INSTRUCTIONS FOR THE TASK - The answer must be an exact copy of the lines from the one containing "This screenshot has height=382, width=588." through the last line of the records, with the pictures left out.

EXERCISE DATA -

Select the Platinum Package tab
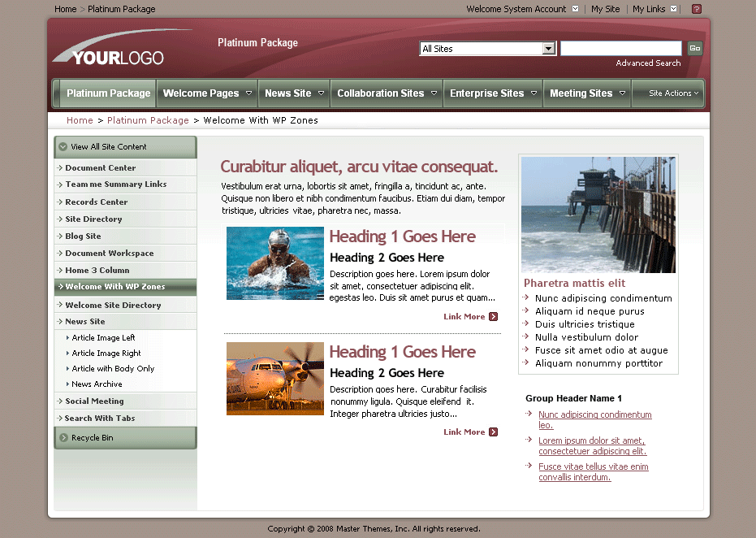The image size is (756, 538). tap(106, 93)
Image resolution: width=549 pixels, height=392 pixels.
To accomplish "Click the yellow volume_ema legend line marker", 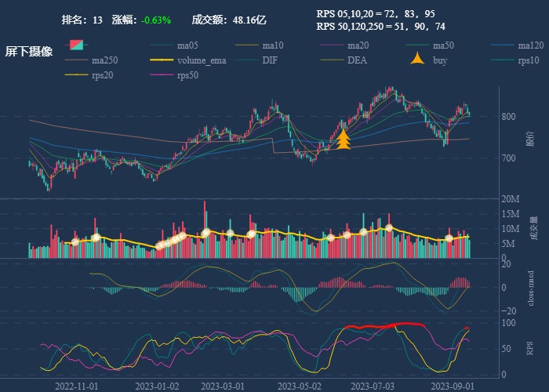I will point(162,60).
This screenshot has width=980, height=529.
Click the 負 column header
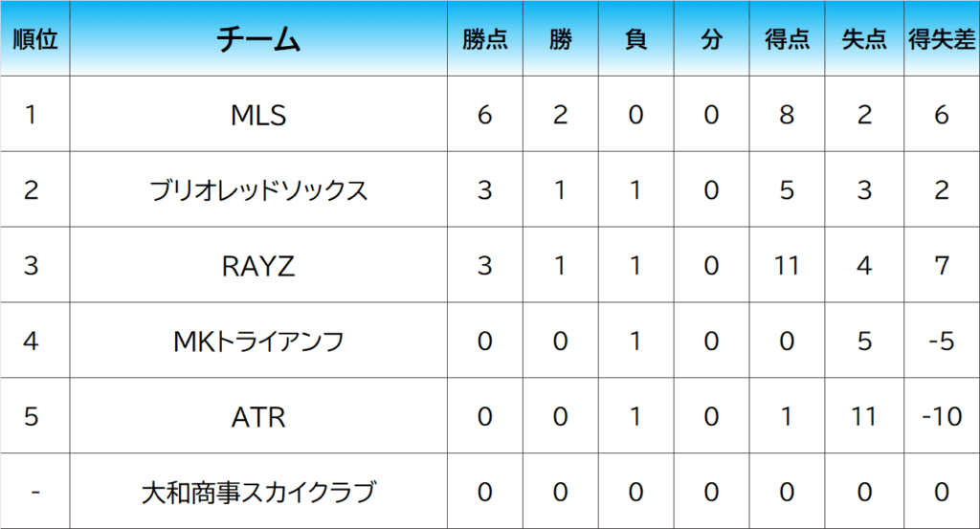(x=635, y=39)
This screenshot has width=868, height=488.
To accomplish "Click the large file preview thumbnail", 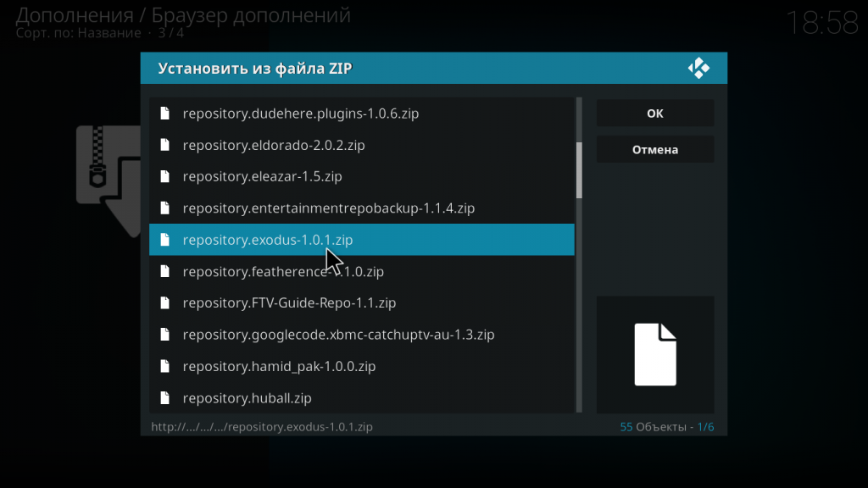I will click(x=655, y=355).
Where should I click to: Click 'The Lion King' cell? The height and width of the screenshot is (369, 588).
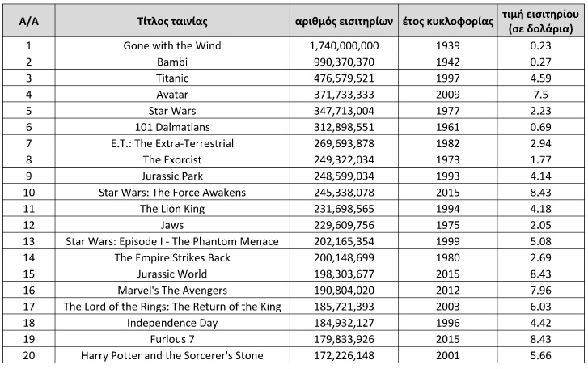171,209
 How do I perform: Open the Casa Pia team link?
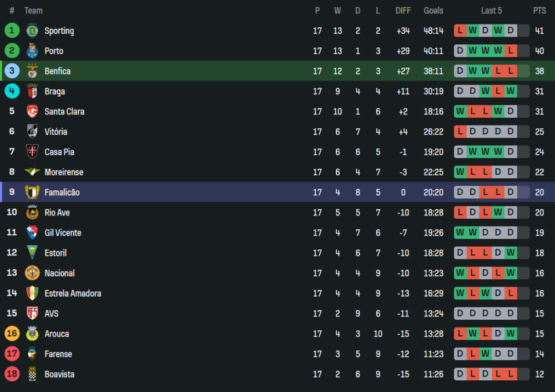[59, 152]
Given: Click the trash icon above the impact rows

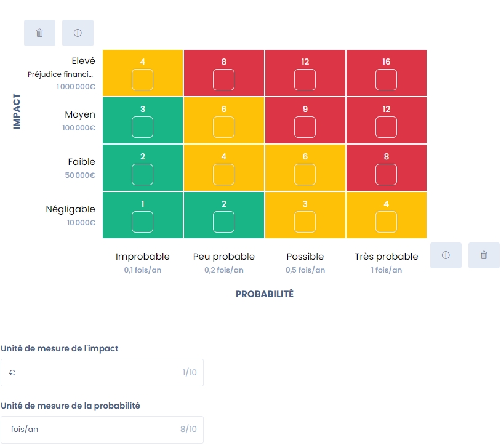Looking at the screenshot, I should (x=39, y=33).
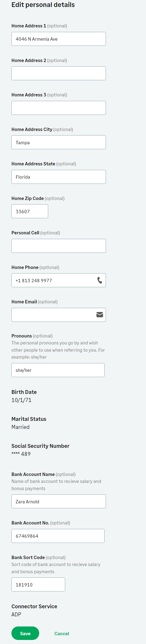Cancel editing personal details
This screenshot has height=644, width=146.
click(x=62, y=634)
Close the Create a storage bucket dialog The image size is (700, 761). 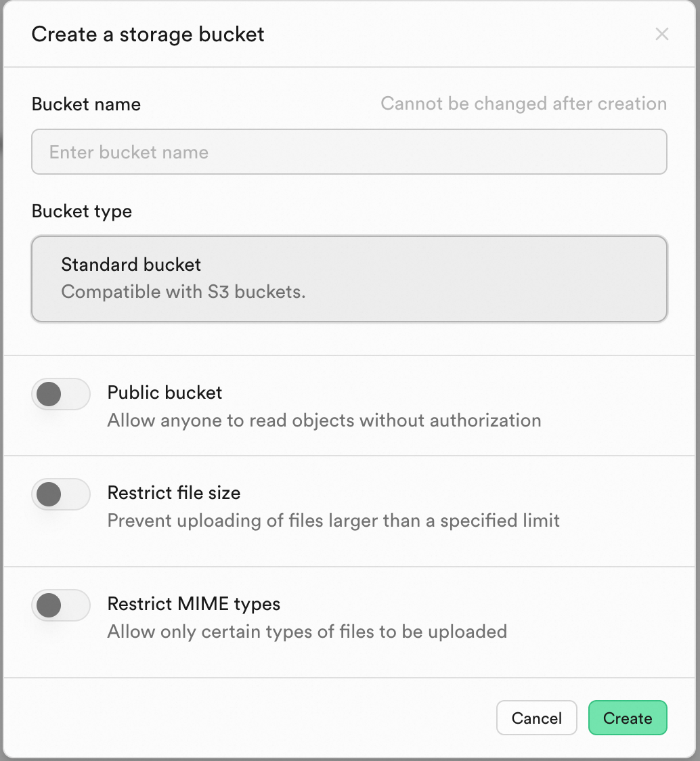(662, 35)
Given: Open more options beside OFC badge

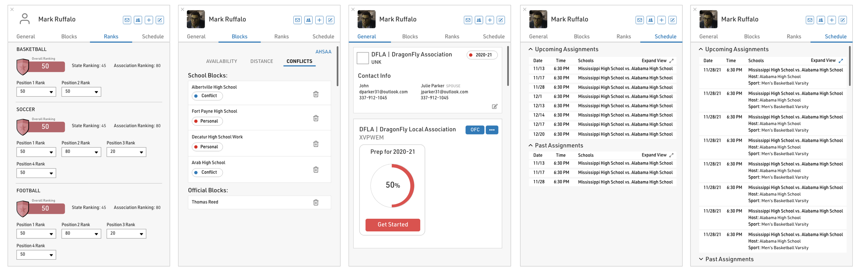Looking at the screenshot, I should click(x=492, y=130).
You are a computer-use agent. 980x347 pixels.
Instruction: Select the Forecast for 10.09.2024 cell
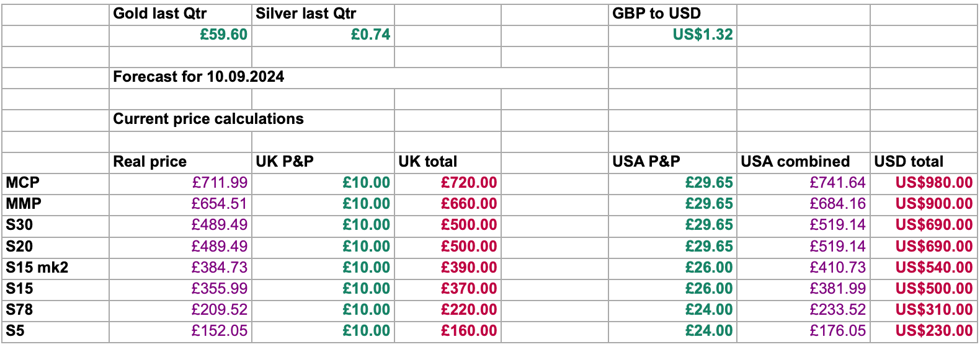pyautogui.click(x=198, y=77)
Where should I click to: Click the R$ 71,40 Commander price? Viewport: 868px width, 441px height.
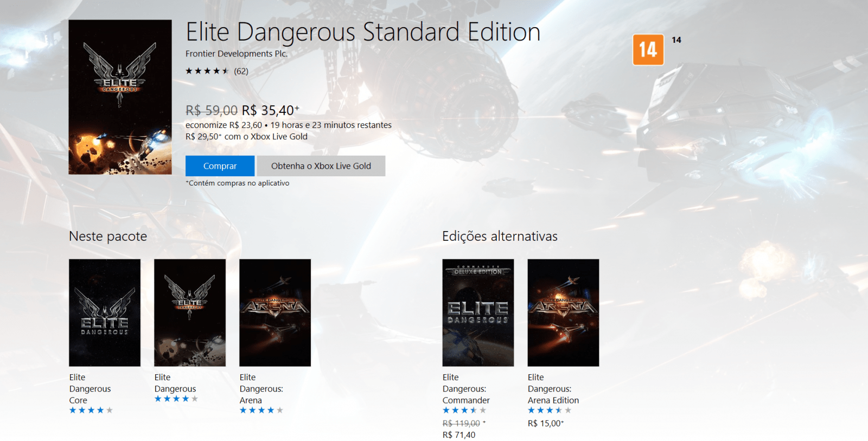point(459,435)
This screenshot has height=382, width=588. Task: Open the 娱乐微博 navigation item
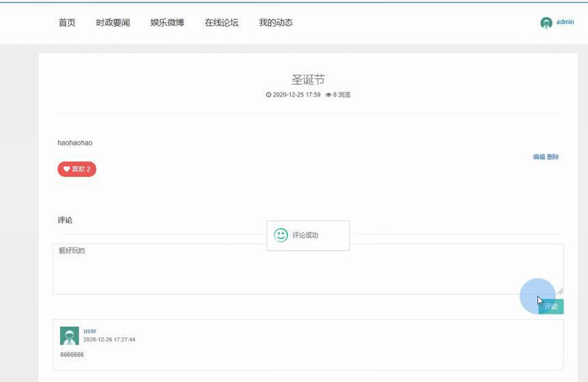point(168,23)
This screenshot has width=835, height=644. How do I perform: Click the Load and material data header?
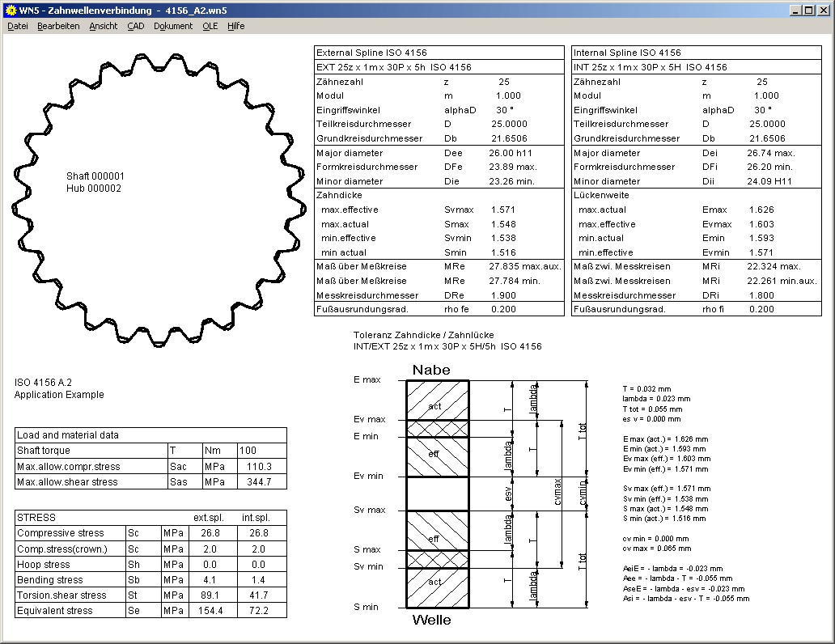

TASK OUTPUT -
This screenshot has height=382, width=588. Task: Open the 娱乐微博 navigation item
point(168,23)
This screenshot has width=835, height=644. How do I perform: Click the Load and material data header?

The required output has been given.